When industrial AI startup CVector meets with manufacturers, utility providers, and other prospective customers, the founders are often asked the same question: Will you still be here in six months? A year? It’s a fair concern in an environment where the biggest, richest tech companies are luring top talent with eye-watering salaries and increasingly targeting rising AI startups with elaborate acquihire deals.
The answer that CVector founders Richard Zhang and Tyler Ruggles give every time is also the same: they’re not going anywhere. And that matters to their customers—a list that includes national gas utilities and a chemical manufacturer in California—which use CVector software to manage and improve their industrial operations.
“When we talk to some of these big players in critical infrastructure, the first call, 10 minutes in, like 99% of the time we’re gonna get that question,” Zhang said. “And they want real assurances, right?”
This common concern is one reason why CVector worked with Schematic Ventures, which just led a $1.5 million pre-seed round for the startup. Zhang said he wanted to bring on investors that have a reputation for working on hard problems in supply chain, manufacturing, and software infrastructure—exactly what Schematic focuses on as an early-stage fund.
Julian Counihan, the Schematic partner who made the investment, said there are a few ways startups can try to allay these kinds of concerns from customers. Practical solutions include putting code in escrow or offering a free, perpetual license to the software if an acquisition happens. But sometimes, “it comes down to founders being mission-aligned with the company and clearly communicating that long-term commitment to customers,” he said.

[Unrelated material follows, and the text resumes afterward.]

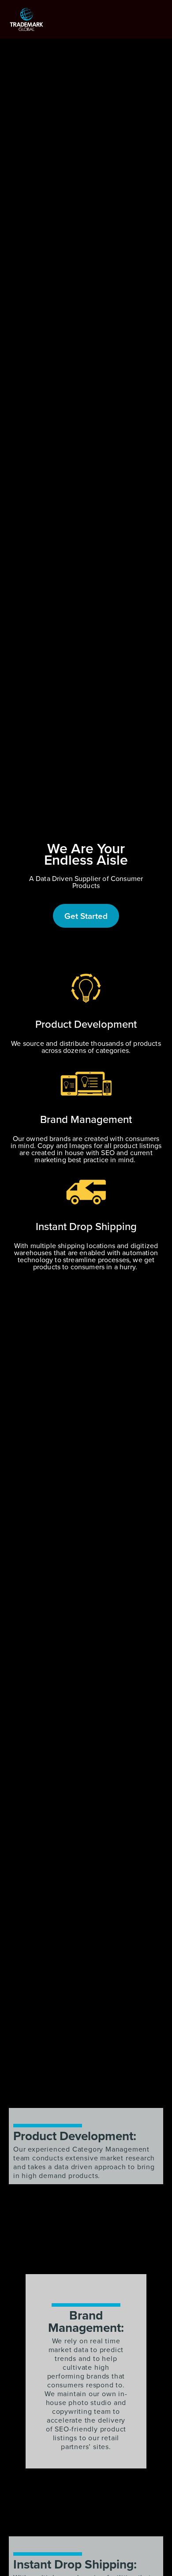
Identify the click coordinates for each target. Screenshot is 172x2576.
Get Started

It’s this commitment that seems to be helping CVector find early success. Zhang and Ruggles each bring unique skills that align well with the type of work CVector provides its customers. One of Zhang’s earliest jobs was working as a software engineer for oil giant Shell, where he was often in the field building iPad apps for people who had never used an iPad before. Ruggles, who has a PhD in experimental particle physics, spent time working at the Large Hadron Collider, dealing with nanosecond data, ensuring high uptime, and troubleshooting rapidly.
“Those are places where you get to build up that kind of confidence, and that kind of background really helps give people some trust, some confidence in you,” Ruggles said.
CVector is more than just its founders’ resumes, though. The company has been clever and resourceful since getting off the ground in late 2024. It built its industrial AI software architecture—what it refers to as a “brain and nervous system for industrial assets”—by leveraging everything from fintech solutions to real-time energy pricing data to open-source software from the McLaren F1 racing team.
They’re also taking different approaches to shaping this brain and nervous system in real-time with customers. One example Zhang gave is with weather data. Changing weather conditions can impact high-precision manufacturing equipment on a macro scale, but there are also knock-on effects to consider. If it snows, roads and parking lots may get salted. If that salt is carried into a factory on workers’ boots, it can have a tangible impact on equipment that operators might not have previously noticed or been able to explain.
“Bringing those kinds of signals into your operations and your planning is incredibly valuable,” Ruggles said. “All of this is to help run these facilities more successfully, more profitably.”
CVector has already deployed its industrial AI agents in sectors like chemicals, automotive, and energy, and has its eyes set on what Zhang refers to as “large-scale critical infrastructure.” With energy providers specifically, Zhang said a common problem is that their grid dispatch systems are written in old coding languages like Cobol and FORTRAN, making real-time management challenging. CVector creates algorithms that can sit on top of those old systems, giving operators better visibility with low latency.
CVector is small right now, with just an eight-person team distributed across Providence, Rhode Island, New York City, and Frankfurt, Germany. But they expect to grow now that the pre-seed funding is complete. Zhang stressed they’re recruiting only “mission-aligned people” who “actually want to make a career in physical infrastructure”—which will continue to make it easier to convince customers that the startup isn’t going anywhere.
While there’s a fairly straight line from what Zhang was doing at Shell to what CVector is doing now, it’s a bit more of a departure for Ruggles. But he said it’s been a challenge he relishes.
“I love the fact that instead of trying to write a paper, submit it, get it through the peer review process, and hope somebody looks at it, I’m working with a client on something that’s in the ground and that we could be helping them keep up and running,” he said. “You can make changes, build up features, and build new stuff for your customers—rapidly.”